生理学賞:多くの哺乳類は肛門で呼吸できる
医療の現場において、患者の肺に酸素を送り込む「人工呼吸器」は必要不可欠な存在です。
近年では、患者の血液の中に高濃度の酸素を溶け込ませて供給するECMO(エクモ)なども開発されましたが、体への負担が大きく改善の余地がありました。
このような負担を減らすため、日本の東京医科歯科大学と大阪大学で教授を務める武部貴則さんらの研究チームは新たな酸素供給方法として、ドジョウなどが行っている腸呼吸に着目しました。
ドジョウは酸素が少ない環境に置かれると、エラだけでなく腸でも呼吸を始めます。
彼らは酸素不足に反応し、肛門付近の腸組織を変化させることで、効率的に酸素を取り込めるのです。
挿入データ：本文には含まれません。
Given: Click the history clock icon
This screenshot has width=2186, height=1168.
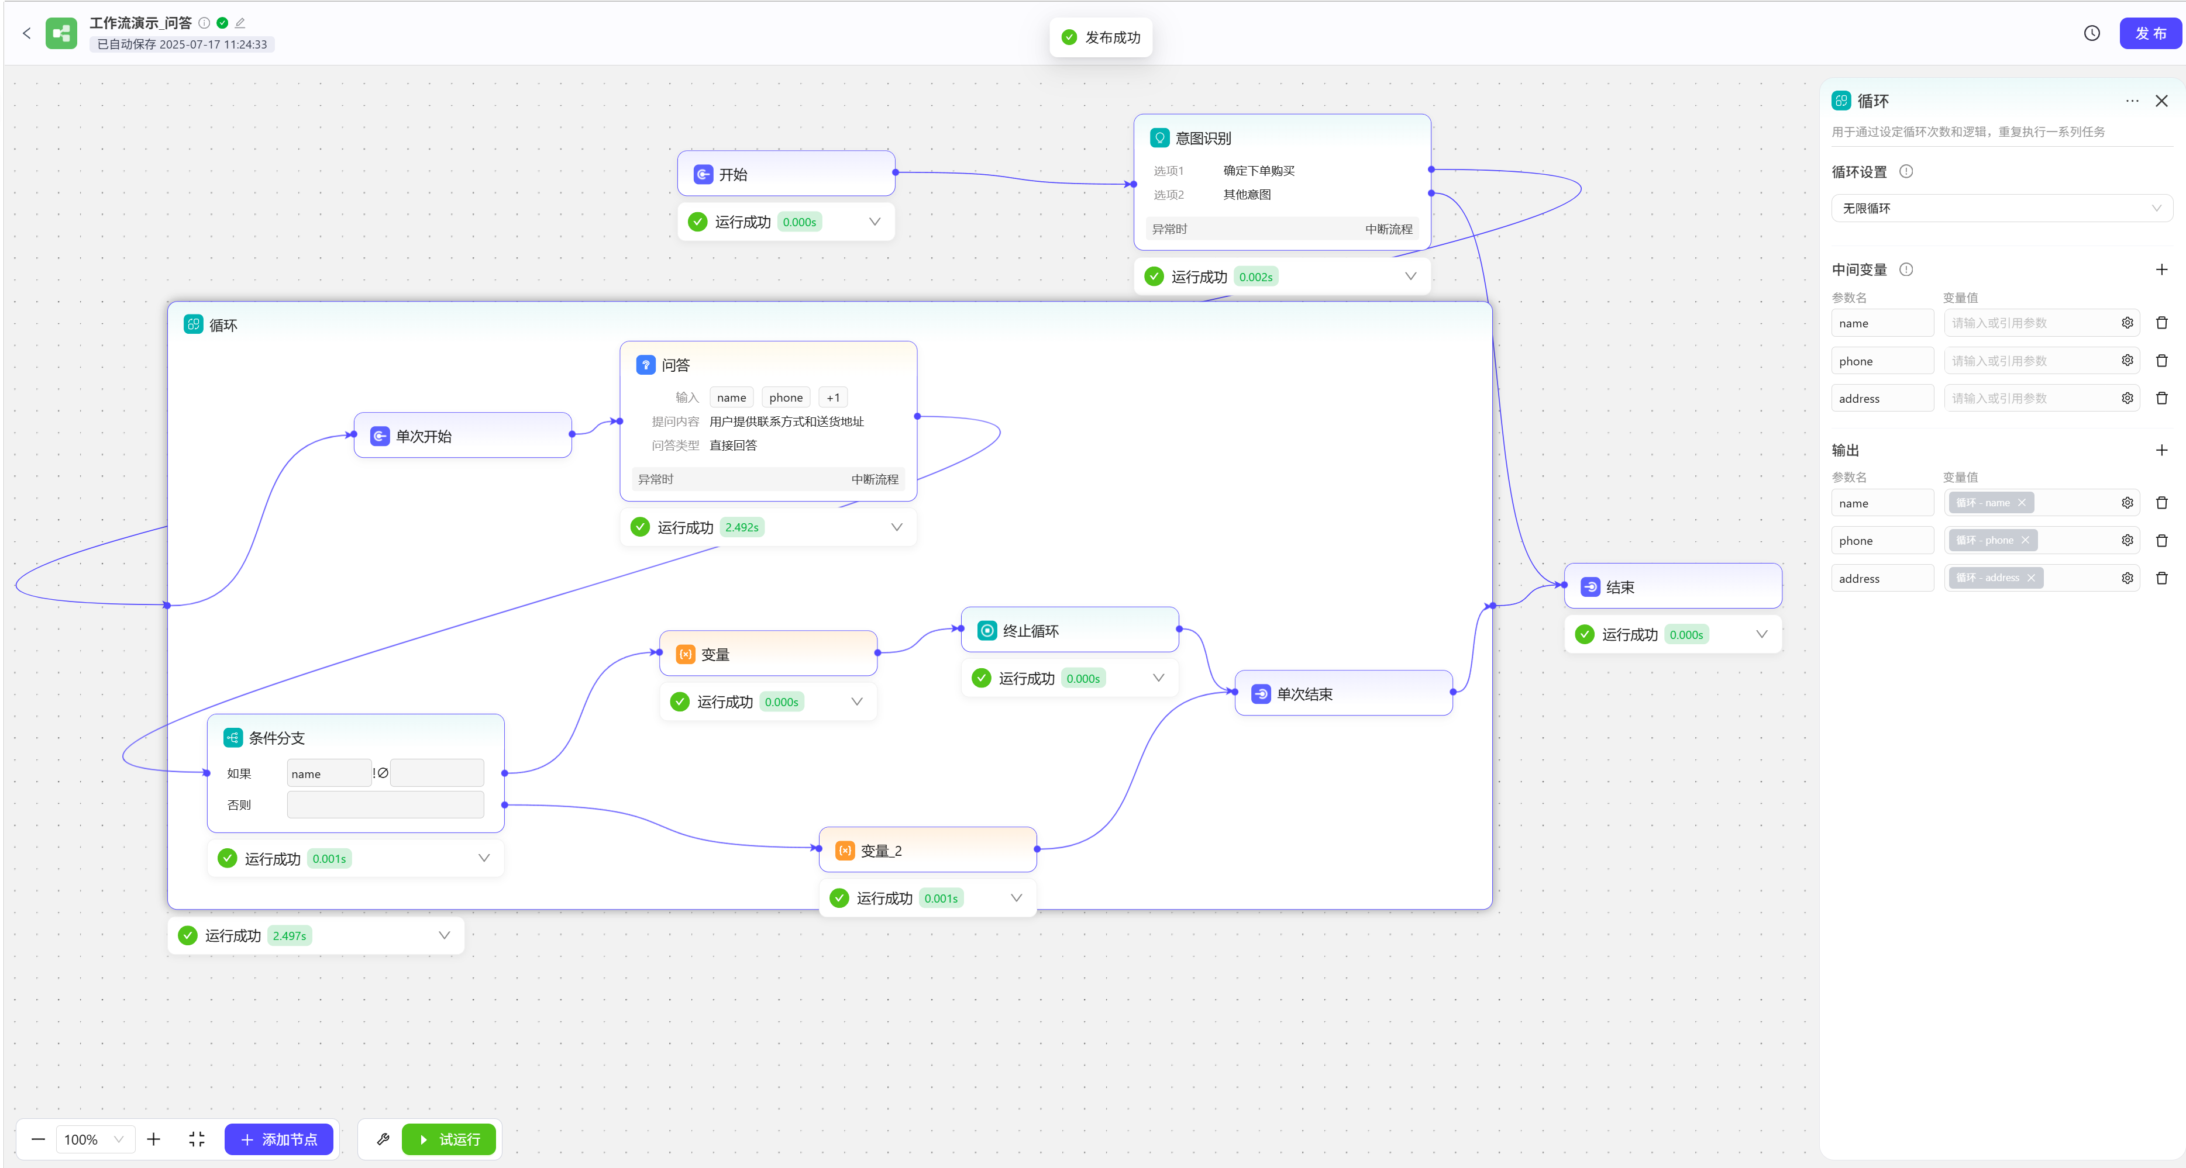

もし人間でも同じように肛門からの腸に向けての酸素供給が可能であれば、肺と腸の両方での人工呼吸が実現し、患者に対してより効果的に酸素を供給することが可能になります。
そこで研究チームはマウス、ラット、ブタなどの哺乳類における腸呼吸の可能性を探ることにしました。
調査にあたってはまず、動物たちを低酸素状態に置き、次に高濃度の酸素が溶け込んだ液体に体を浸し、肛門から体内に酸素を送り込みました。
するとテストした全ての動物の血中酸素濃度が大幅に増加し、何もしなかった動物と比べて生存時間が数十分単位で伸びていることが確認できました。
研究チームは大量の酸素を解かせるフッ素化合物を利用して、近いうちに臨床試験を行う計画だと述べています。